* [To do]: Change "profile picture" to "avatar" in everything from the line containing "You are a computer-use agent. The" down to the end of the records, and reproduce those lines with all else unchanged. Leave the pictures out of your answer.

* [Supplied entries]:

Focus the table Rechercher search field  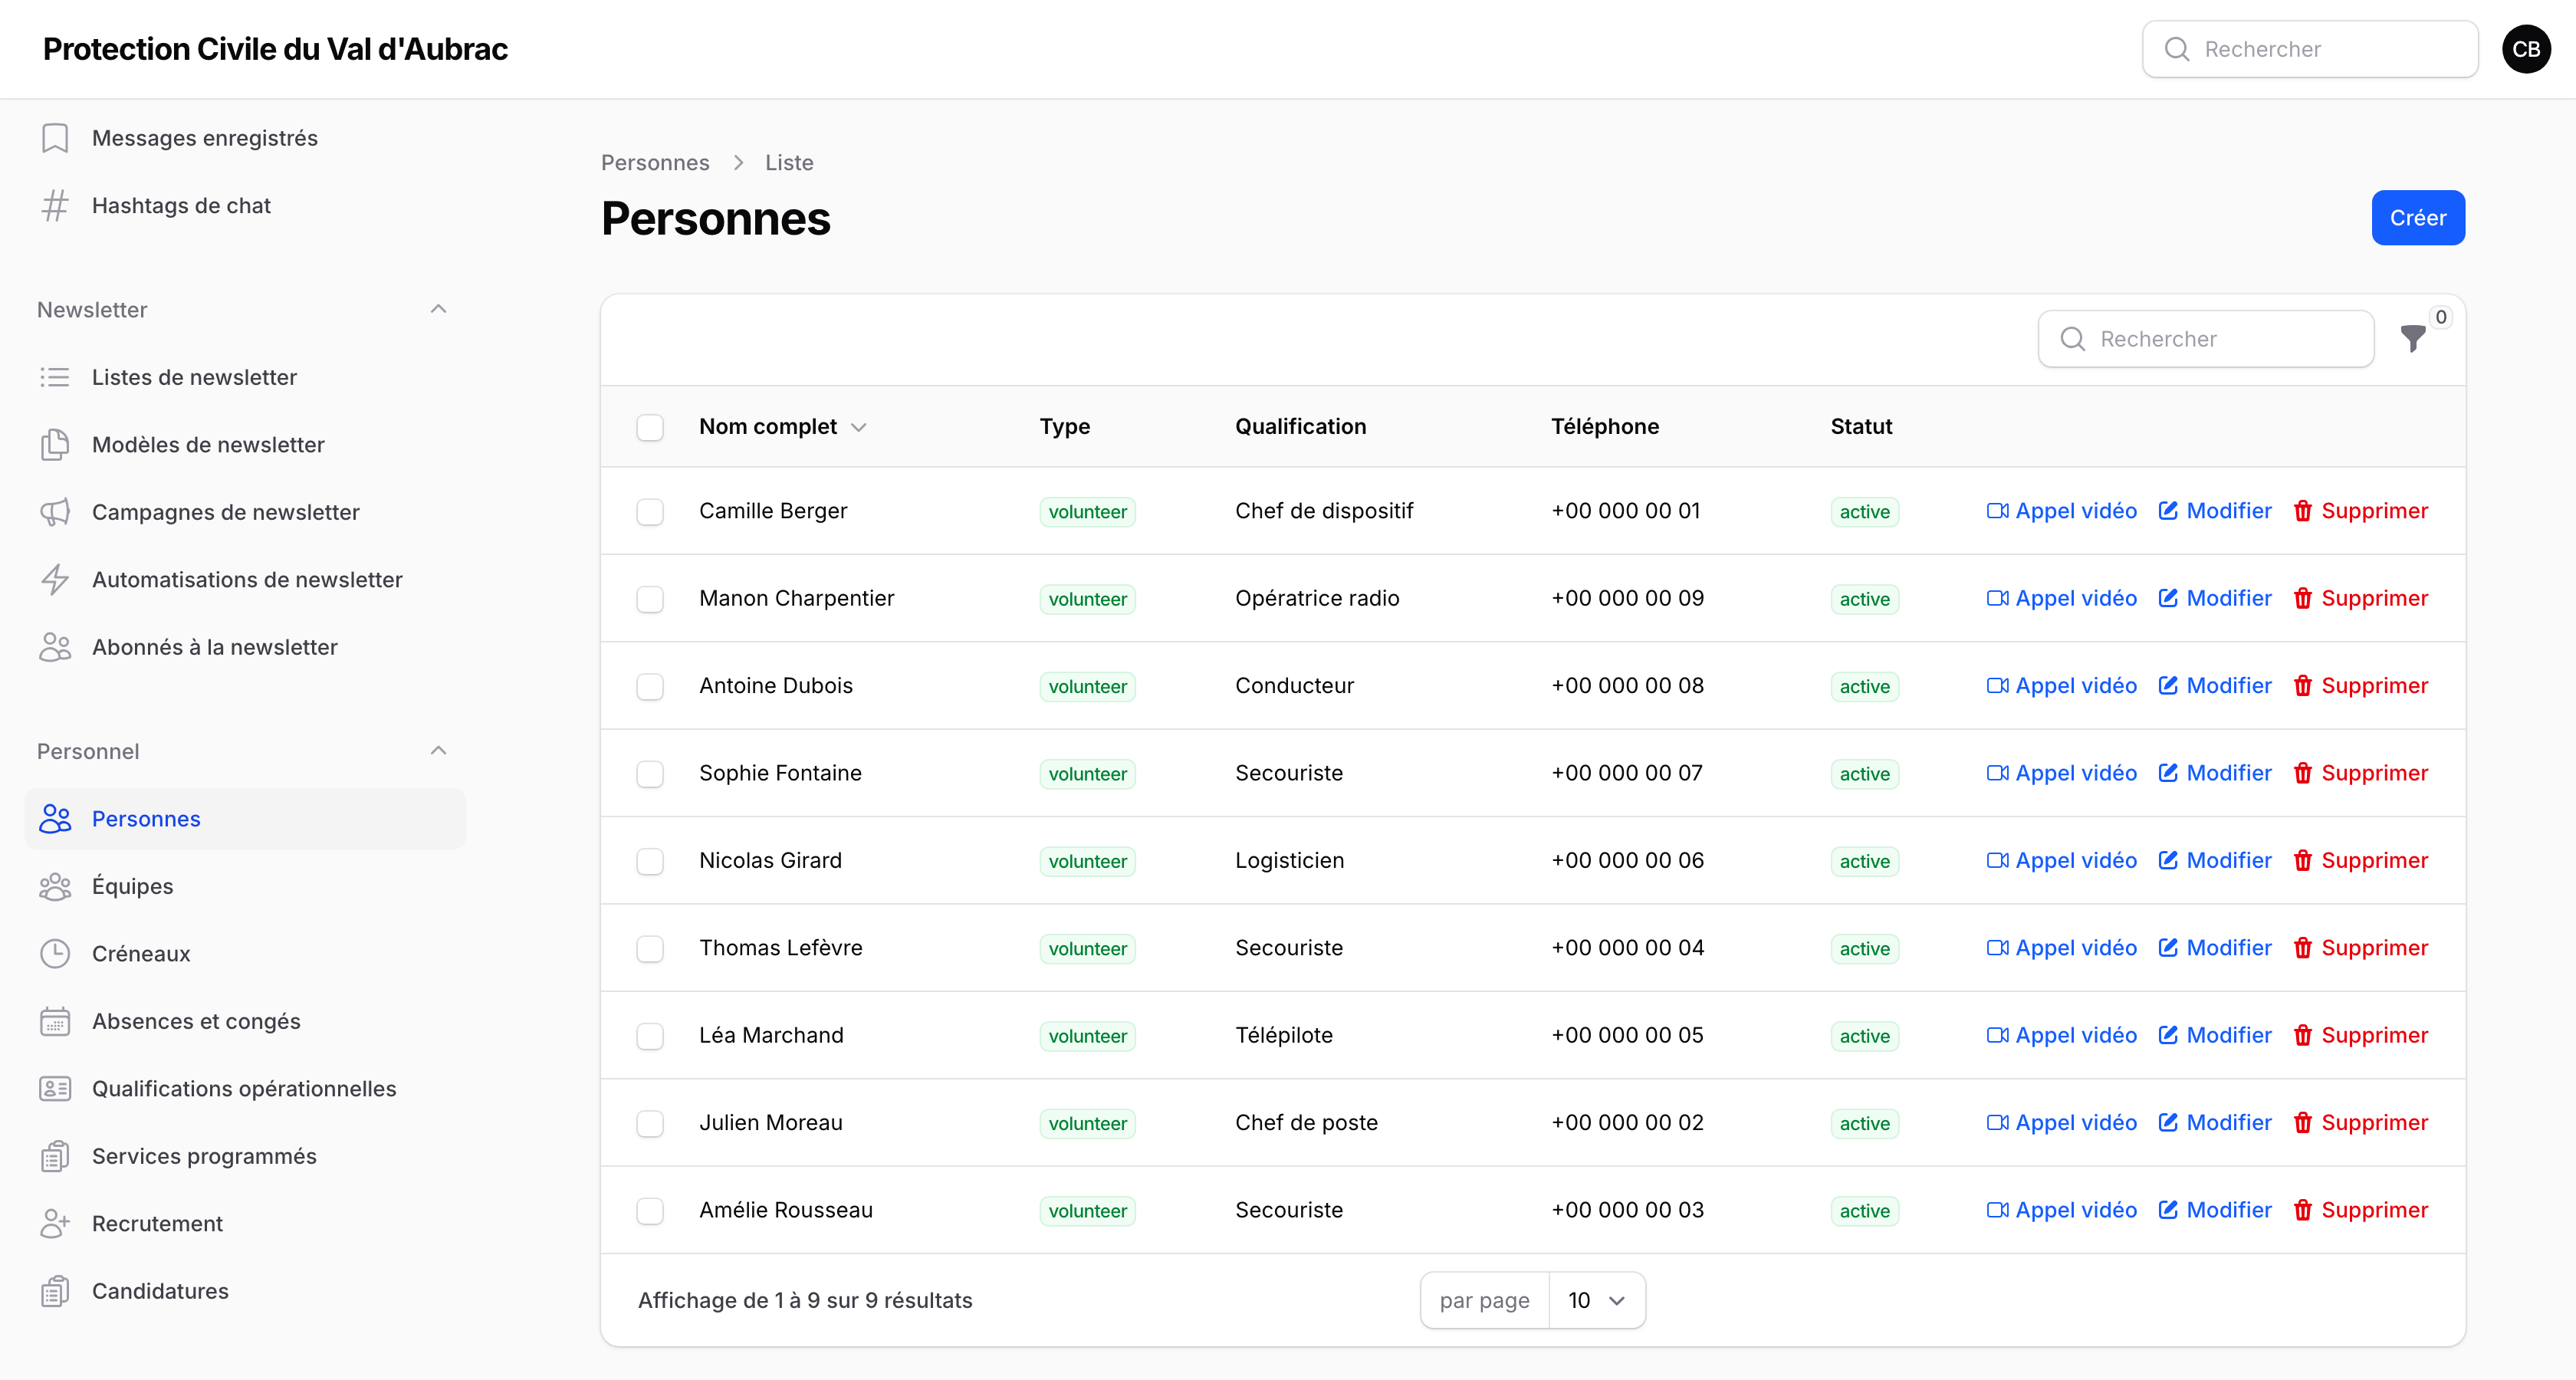[2206, 339]
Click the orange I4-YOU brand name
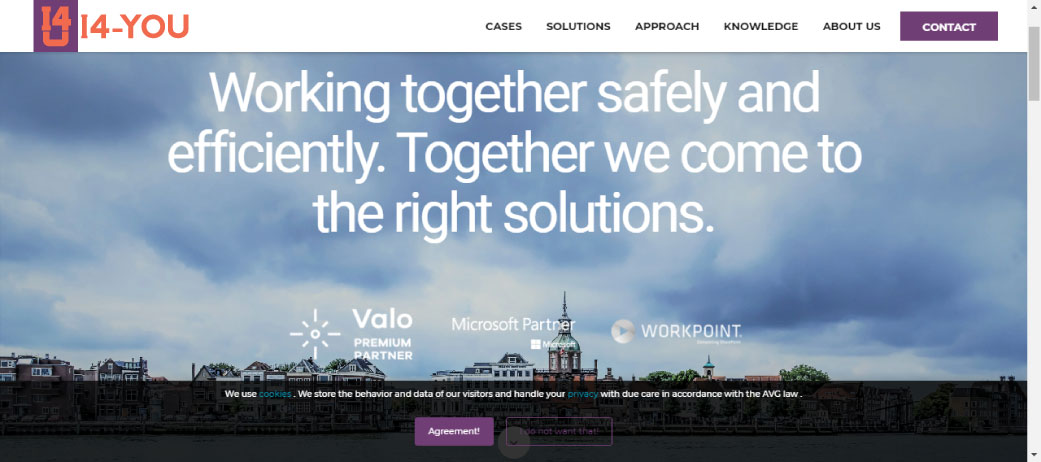Viewport: 1041px width, 462px height. [135, 27]
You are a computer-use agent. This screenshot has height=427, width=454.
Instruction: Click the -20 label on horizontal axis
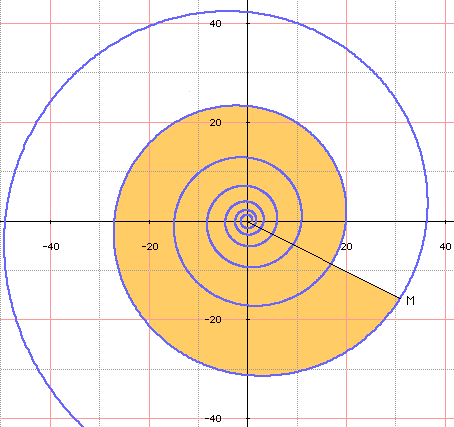(x=150, y=247)
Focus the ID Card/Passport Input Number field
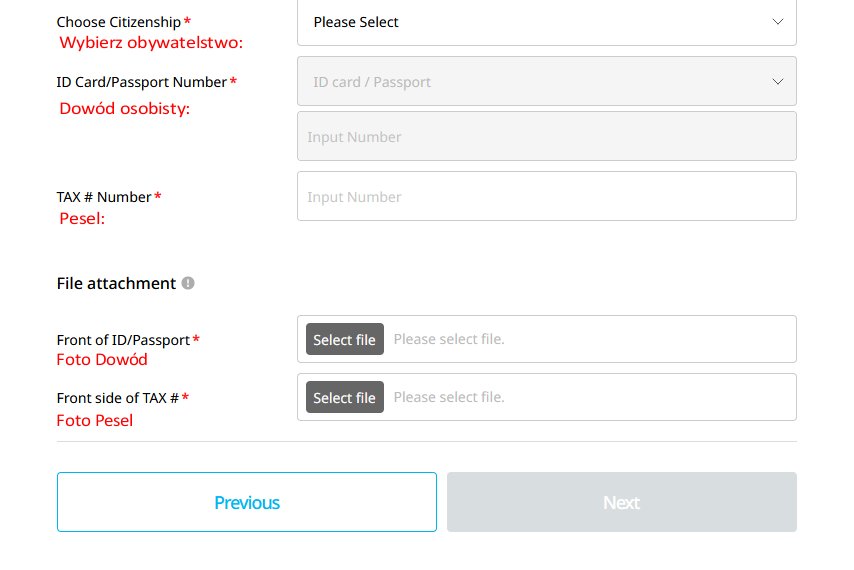Viewport: 854px width, 570px height. tap(547, 136)
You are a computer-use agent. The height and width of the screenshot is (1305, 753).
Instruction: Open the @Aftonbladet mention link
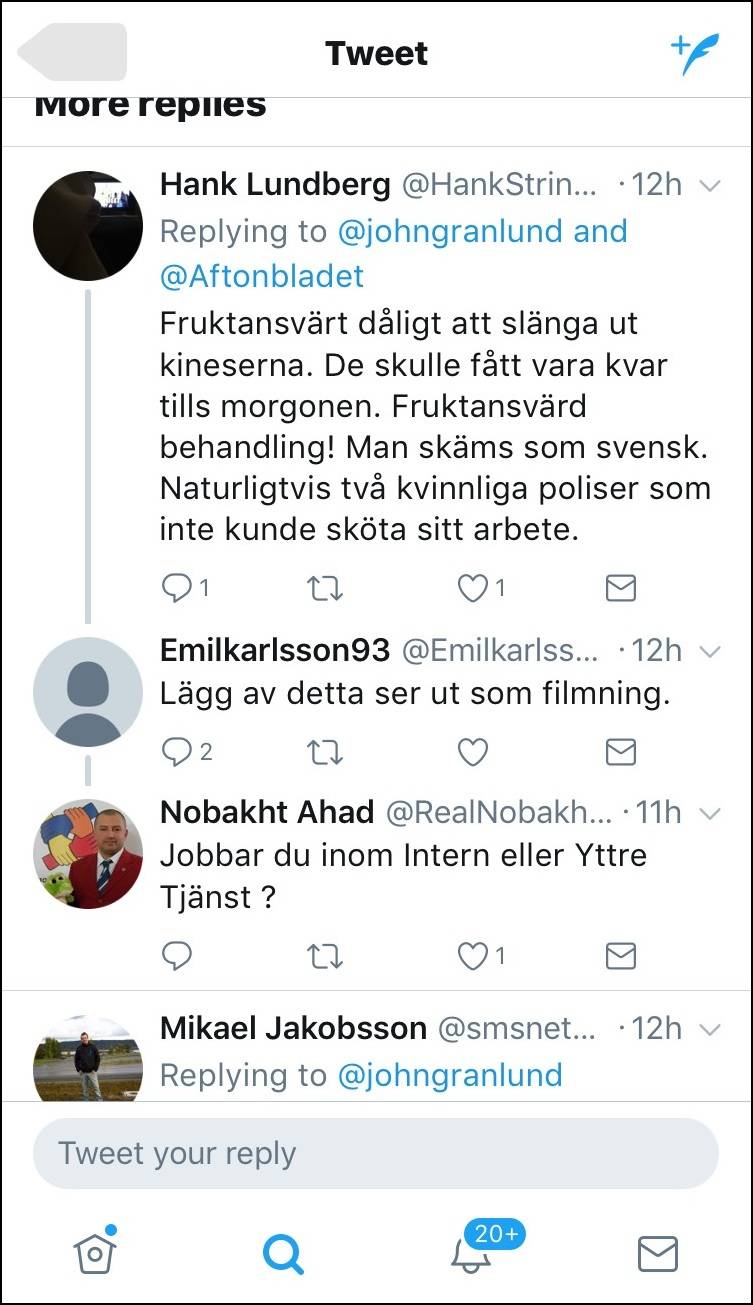click(262, 276)
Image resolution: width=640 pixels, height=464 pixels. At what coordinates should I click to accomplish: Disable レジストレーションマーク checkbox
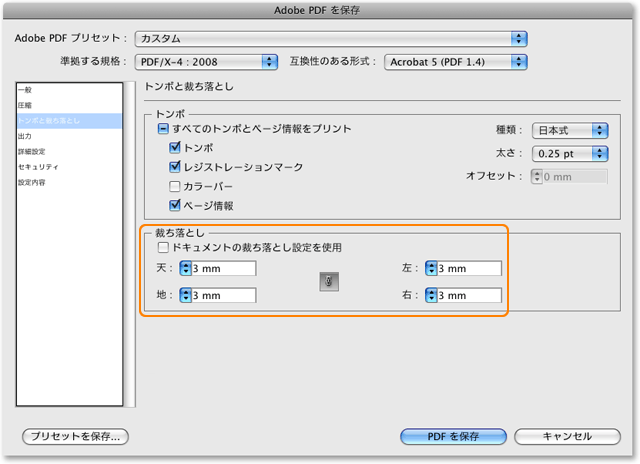[x=175, y=167]
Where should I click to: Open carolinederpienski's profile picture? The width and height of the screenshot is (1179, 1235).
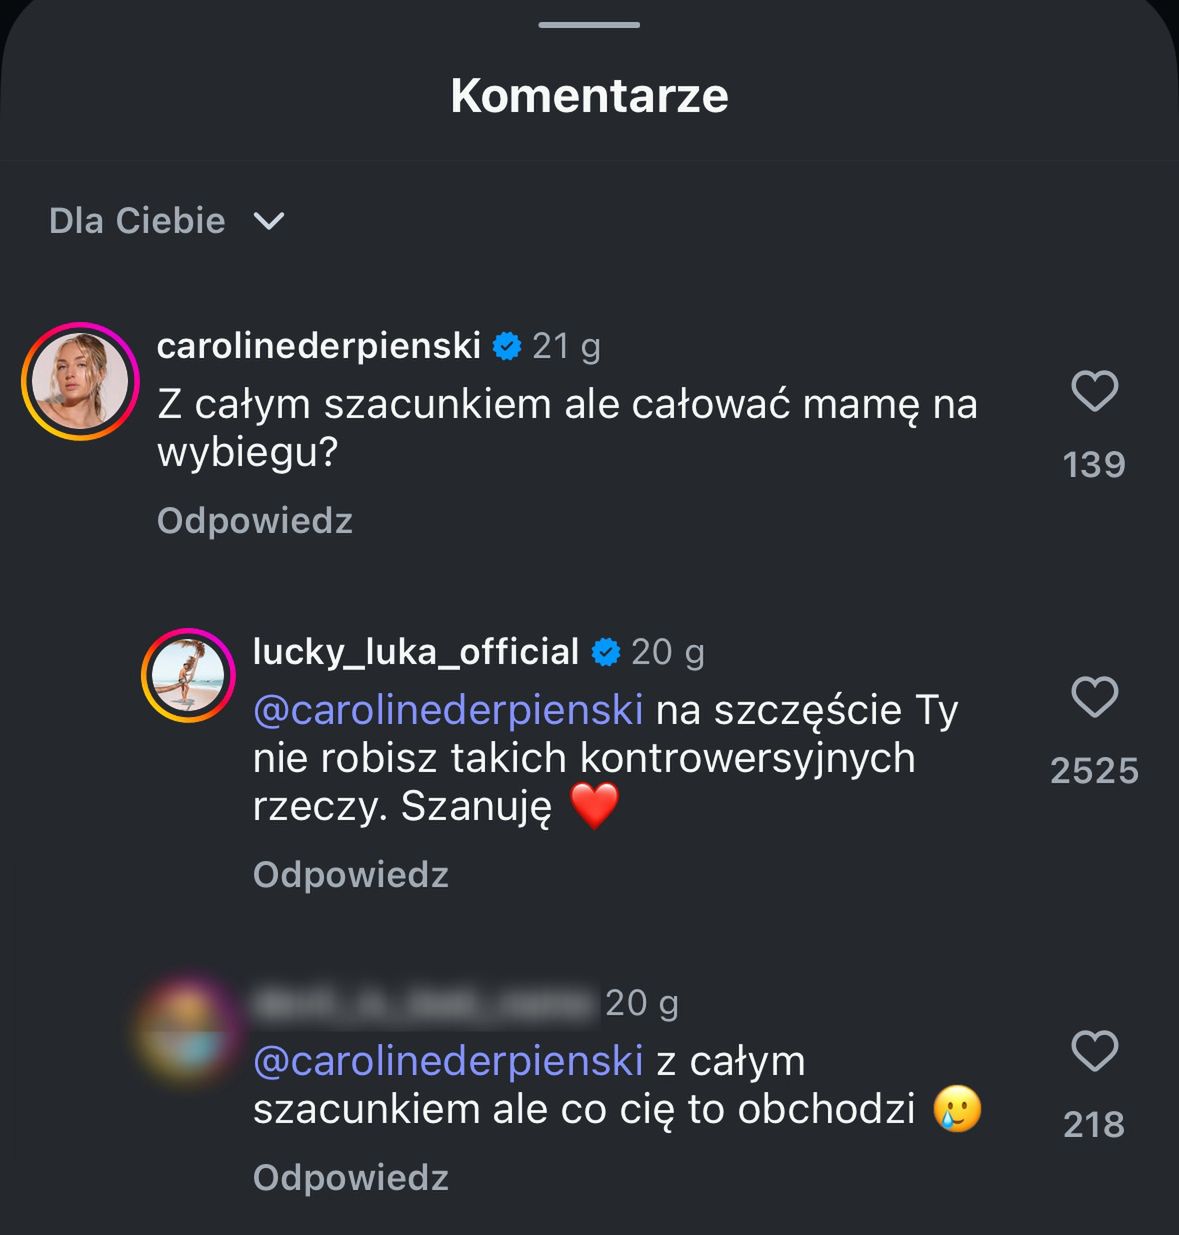[80, 381]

* [Exercise response]:
You are a computer-use agent. The height and width of the screenshot is (1305, 753).
Instruction: Open the @Aftonbladet mention link
click(262, 276)
Image resolution: width=640 pixels, height=464 pixels. At what coordinates should I click to accomplish: Disable レジストレーションマーク checkbox
[x=175, y=167]
Where should I click to: Open carolinederpienski's avatar? The width and height of the screenshot is (1179, 1235).
[80, 381]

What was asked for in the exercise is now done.